Dazu führt der BGH u.a. aus:

"Der Zugewinnausgleich wird vom Kernbereich des Scheidungsfolgenrechts nicht umfasst; er erweist sich ehevertraglicher Gestaltung am weitesten zugänglich (.. .). Schon im Hinblick auf diese nachrangige Bedeutung des Zugewinnausgleichs im System des Scheidungsfolgenrechts wird ein Ausschluss dieses Güterstandes, (.. .), regelmäßig nicht sittenwidrig sein.

● ● ● ● ●

> [ZU ERLEDIGENDE AUFGABEN]
1 > Von welchem Bereich wird der Zugewinnausgleich laut dem Text nicht umfasst?
2 > Zitiere aus dem Text wörtlich die Stelle zwischen „Dazu führt der“ und „nicht sittenwidrig sein.“, beide eingeschlossen.

> [Daten zu Elementen und Textpositionen]
● ● ● ● ●

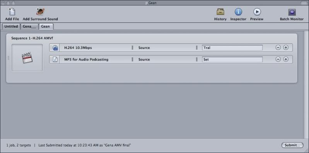Screen dimensions: 309x153
Task: Remove the MP3 for Audio Podcasting target
Action: (278, 59)
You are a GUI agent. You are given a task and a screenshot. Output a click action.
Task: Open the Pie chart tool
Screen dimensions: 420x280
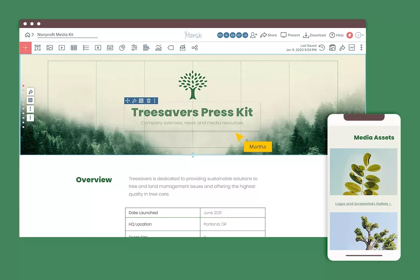click(x=122, y=48)
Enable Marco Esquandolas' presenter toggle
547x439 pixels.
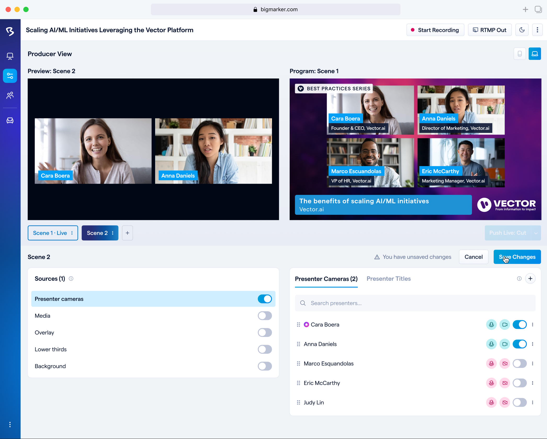pyautogui.click(x=520, y=363)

● ● ● ● ●

> [LÖSUNGEN JE AUFGABE]
1 > Vom Kernbereich des Scheidungsfolgenrechts.

2 >
Dazu führt der BGH u.a. aus:

"Der Zugewinnausgleich wird vom Kernbereich des Scheidungsfolgenrechts nicht umfasst; er erweist sich ehevertraglicher Gestaltung am weitesten zugänglich (.. .). Schon im Hinblick auf diese nachrangige Bedeutung des Zugewinnausgleichs im System des Scheidungsfolgenrechts wird ein Ausschluss dieses Güterstandes, (.. .), regelmäßig nicht sittenwidrig sein.